I didn't say negotiation and NVC didn't have areas of overlap, I said there were areas where their goals might be in conflict. Not the same thing. (I also didn't say that negotiation was always zero-sum, I said that zero-sum negotiation was an area where conflicts with NVC would likely exist.)

Compare the HNP core concerns, the Max-Neef needs, and the NVC needs inventory for more insight.

You could also look at my own SASS model, or the Murray-Bennett-Robbins models found in lots of self-help stuff. (See e.g. Robbins' TED talk about the six human needs.) There's also a recent 16-point needs model that lists all the same stuff, organized differently. (I don't remember the scientist's name right off, sorry.)
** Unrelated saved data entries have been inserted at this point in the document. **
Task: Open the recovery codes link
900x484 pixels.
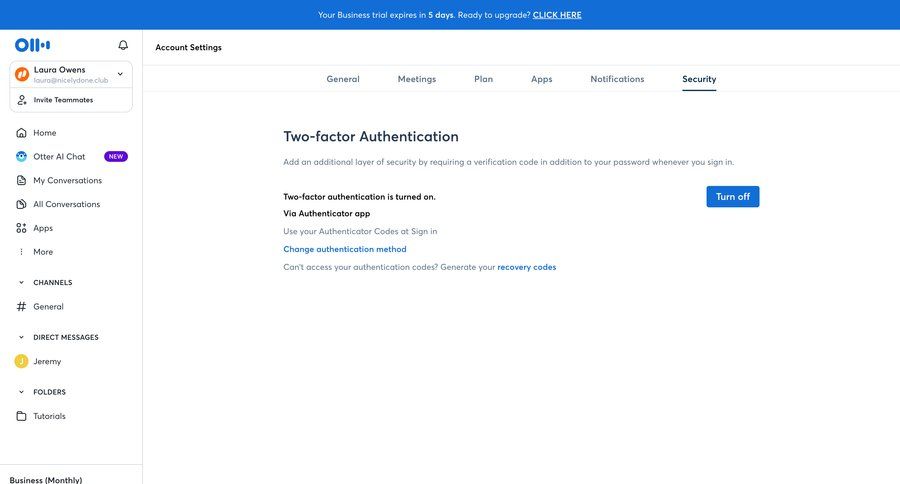Action: point(526,267)

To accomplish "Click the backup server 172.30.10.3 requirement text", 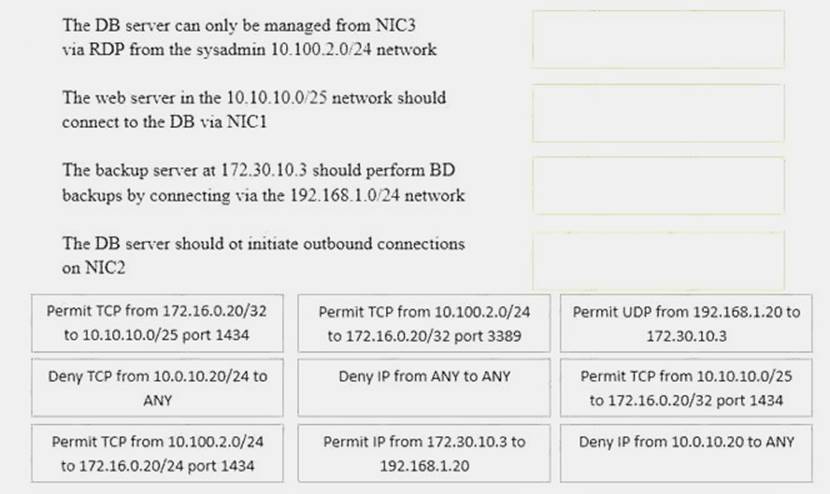I will tap(263, 183).
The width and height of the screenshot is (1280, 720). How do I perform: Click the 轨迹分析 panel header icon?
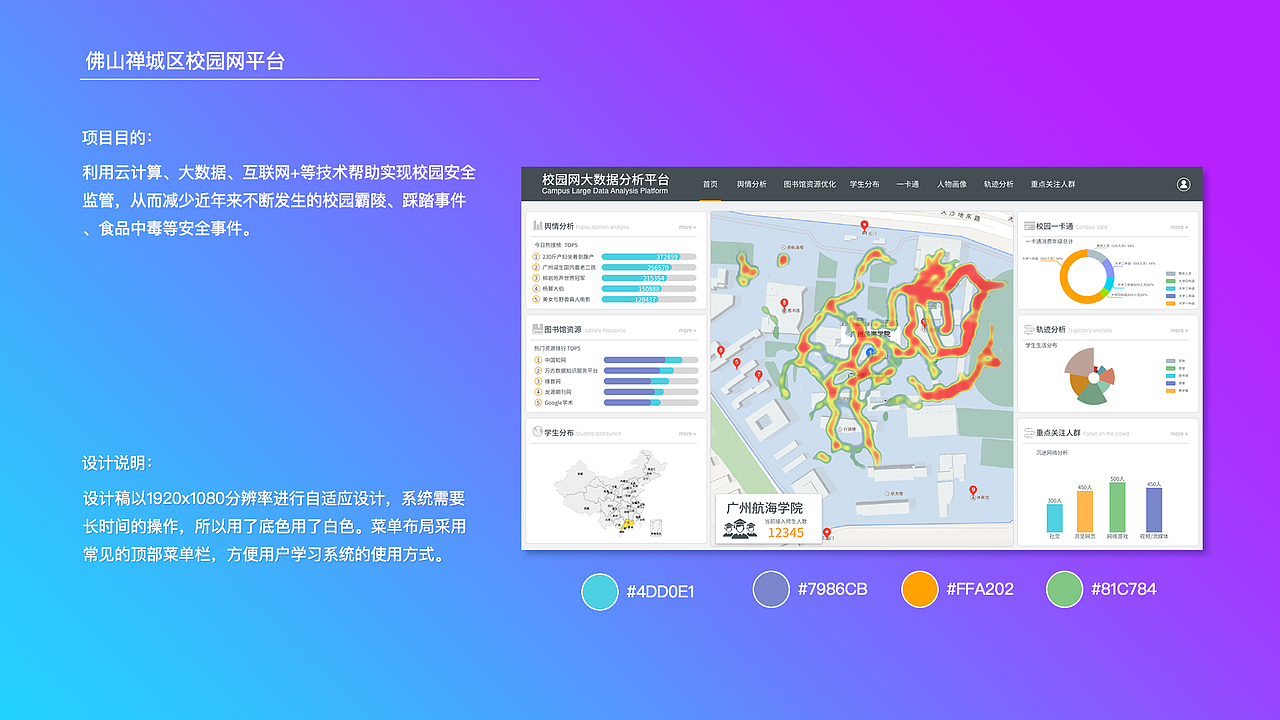click(x=1028, y=329)
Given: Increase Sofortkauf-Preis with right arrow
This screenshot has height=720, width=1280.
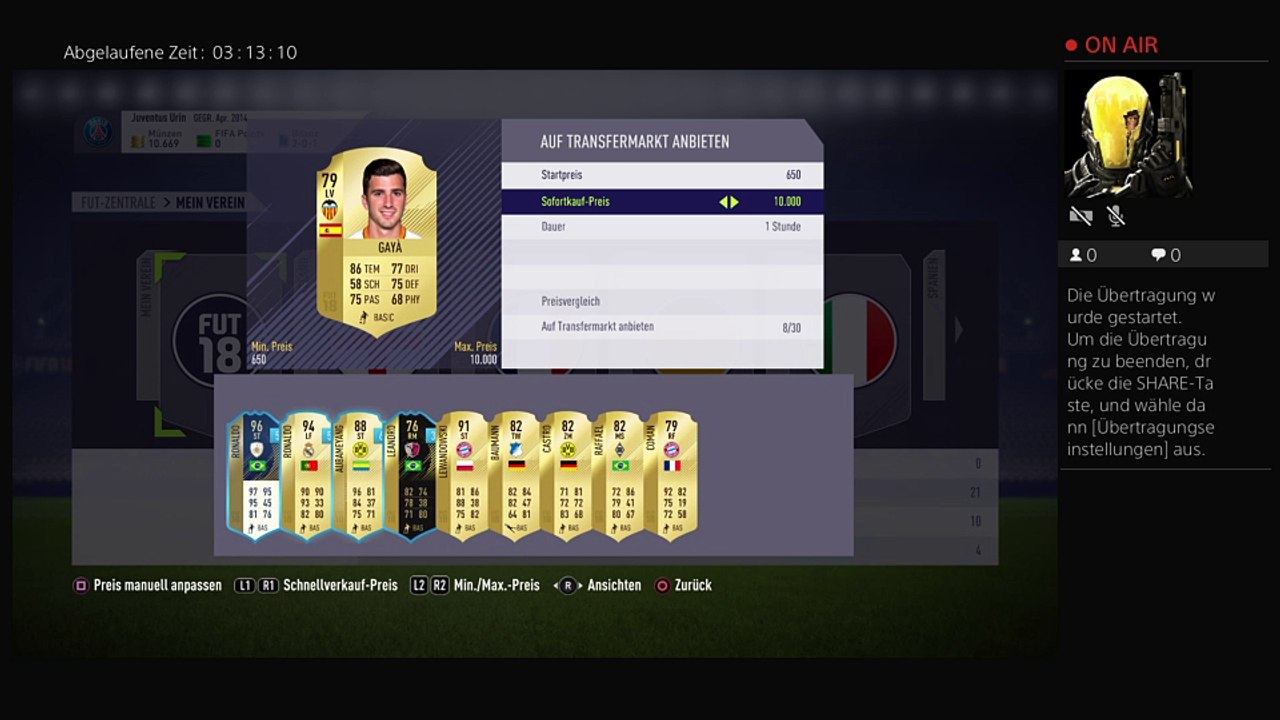Looking at the screenshot, I should (x=734, y=202).
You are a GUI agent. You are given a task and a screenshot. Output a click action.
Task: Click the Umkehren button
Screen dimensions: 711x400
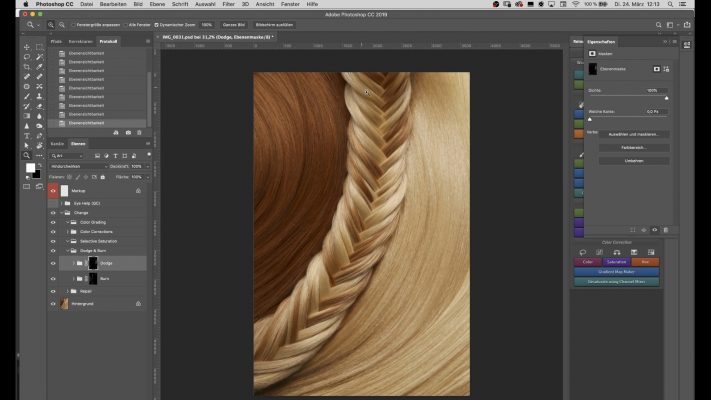click(633, 160)
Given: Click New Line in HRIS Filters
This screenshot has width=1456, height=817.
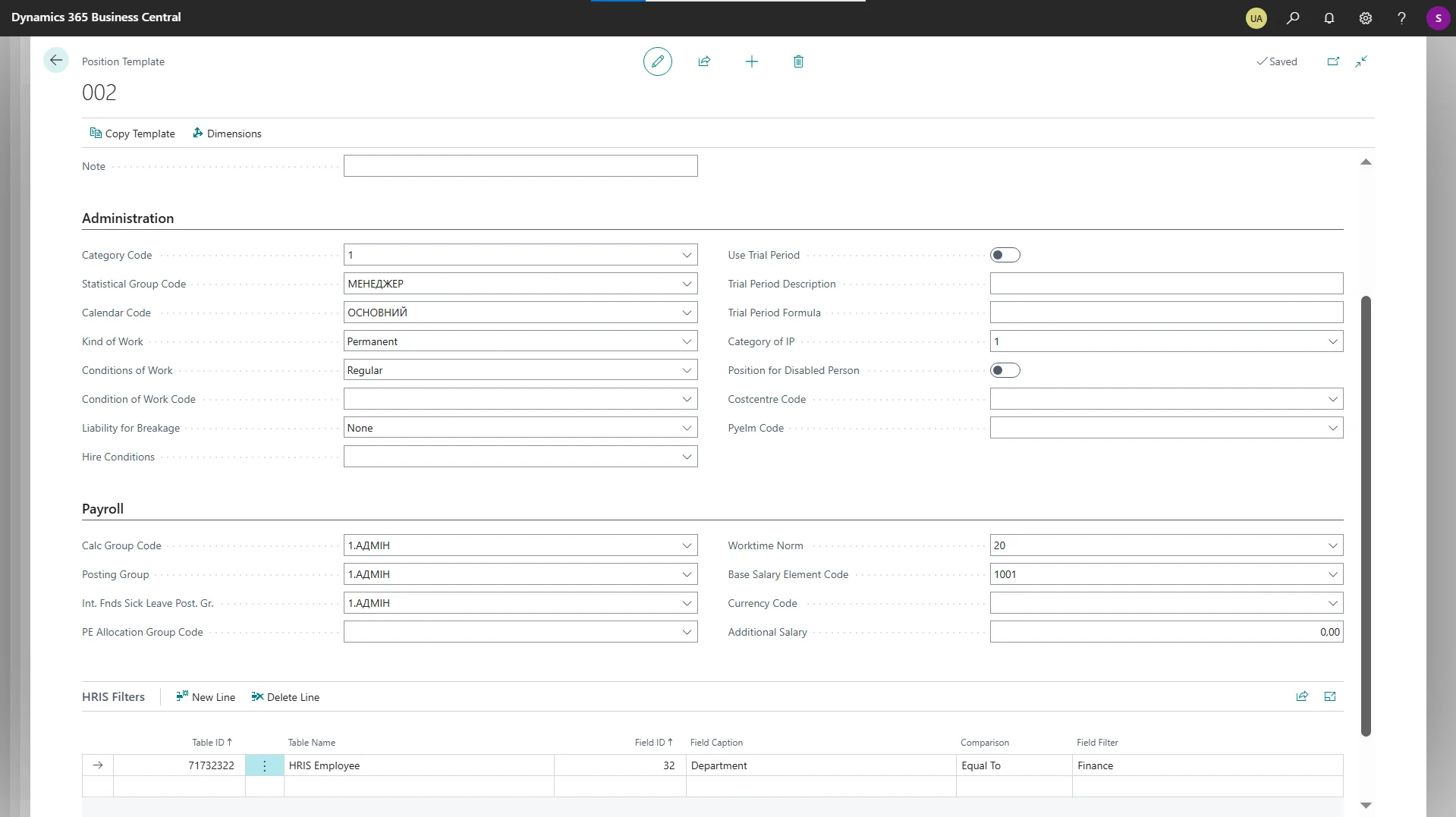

Pretty much every model of human needs ends up with the same big list, just grouped differently as far as categories. And what categorization you use really depends on what functional goals you have for applying your model, rather than there being any epistemologically "correct" classification. (Well, in theory, there's whatever physical groupings that occur in the brain or genome, but there's no point in waiting until we know that before we use the information we have.)

In general, when one is trying to train people to achieve some practical result, the best categorization to use is one that is both mnemonic, and closely tied either to the actions students need to take, and/or to the diagnostic/classification criteria they'll be using. So, HNP, NVC, and I can all have quite legitimate reasons for categorizing the basic needs differently, depending on what we intend to train people to do.

Comment author: JackEmpty 24 June 2011 03:58:43PM *  1 point [-]

To respond to this whole thread of discussion, what it seems to me is that NVC is a quite useful tool, and negotiation theory is the toolbox and instruction manuals.

It also seems that NVC could be a better designed tool (that's not to say that it won't do it's job!), and that negotiation theory could be a better formulated heuristic of when to use the NVC-tool, and when to use the other tools...

My concern is now cutting the cruft from both and adding the useful bits into the repertoire of my own rationality.

I'll have to look into them both further before I make any more in-depth of a comment than that, though.

ETA: Any recommendations on where to start reading up? (Free/online preferrable.)